Documenting how to validate TOML with JSON schema #1038

ncoghlan · 2024-09-09T08:50:50Z

ncoghlan
Sep 9, 2024

(Inspired by #792, but as a discussion rather than an issue since I don't think it should even be a documentation proposal yet until there's an initial agreement that this is a good path to take)

Defining comprehensive data schemas is difficult (especially if they can reference each other), so using JSON Schema to validate TOML documents seems like a more pragmatic path forward than attempting to build a separate TOML-specific schema validation ecosystem.

A version of this idea is already implemented in taplo, which uses #:schema ./foo-schema.json comments to reference JSON schema documents: https://taplo.tamasfe.dev/configuration/directives.html#the-schema-directive

(While the Python standard library's tomllib module doesn't provide access to TOML comments, the feature is available by iterating over the body attribute of a tomlkit.TOMLDocument instance, allowing scanning for schema references using the same format as taplo)
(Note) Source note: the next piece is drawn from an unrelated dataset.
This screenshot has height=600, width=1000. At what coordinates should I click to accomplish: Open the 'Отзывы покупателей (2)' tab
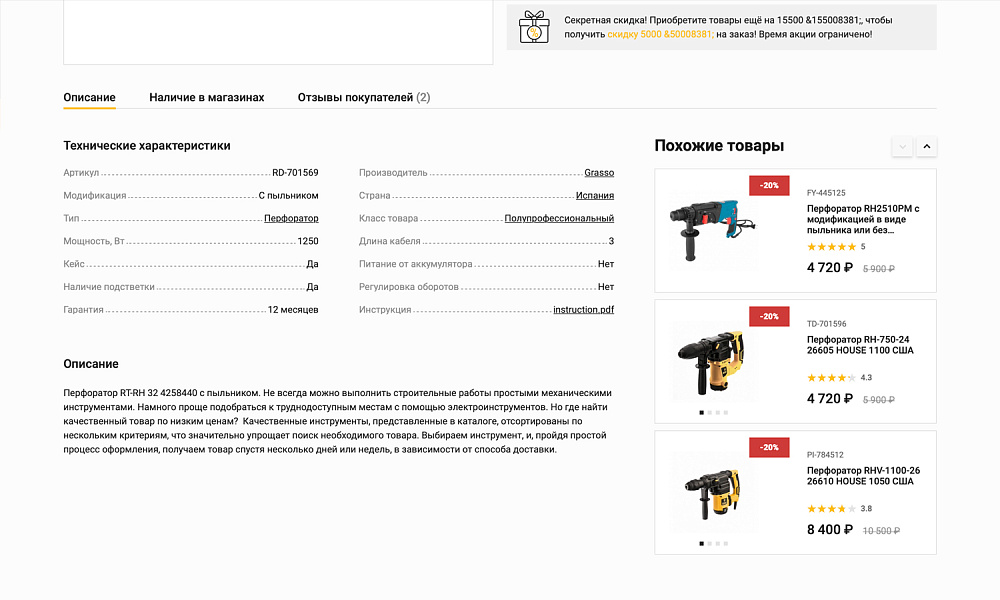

Given a JSON schema reference, validating a TOML document against a JSON schema specification at runtime is going to be fairly straightforward: load the data from the TOML file, load the schema file into your preferred JSON schema validation library, and then check the data matches the schema.

What's missing is a clear explanation of how the different pieces of a TOML document map to different concepts in JSON schema, since the two specifications sometimes use different terminology for the same things, and there are some features of TOML that need to be skipped if you want the data read from the document to validate as JSON at all (let alone against a specific schema).

The TOML mapping for the basic JSON Schema types is straightforward (TOML type -> JSON type):

overall TOML document -> object
string -> string
float -> number
integer -> integer
table (including inline tables) -> object
array -> array
array of tables -> array of object specifications
boolean -> boolean
omitting optional keys from a document or table -> either null or omission from the schema's required properties (depending on the default value used when a key is missing)

All of the regular JSON schema features for these types can be applied to TOML documents, remembering that they apply to the parsed values, not the exact text as written into the TOML file (so things like the string quoting format or whether a table is inline or not don't matter).

Notable caveats and limitations for the basic types:

the TOML conversions of floating point NaN and infinity directly to the relevant floating point instances in the host language runtime will not validate as part of a standard float JSON schema field. To pass schema validation, nan and inf (and their positive and negative variants) need to be encoded as dual type ["float", "string"] fields rather than using the native float representations of the special values.
there's no TOML representation that allows for arrays to contain null values. The closest TOML has to a representation of null is "omit that key", which only applies to tables and the top level keys of a document.

The final case to consider is how dates, times, and their optional timezone offsets should be matched to the JSON schema RFC 3339 guidelines in https://json-schema.org/draft/2020-12/json-schema-validation#name-defined-formats

This last part isn't actually a TOML question, it's a question of how the structured date/time objects emitted by a compliant TOML parser are serialised to strings before being passed to the chosen JSON Schema validator (passing the structured date/time objects directly will always fail, since they're not a valid JSON type).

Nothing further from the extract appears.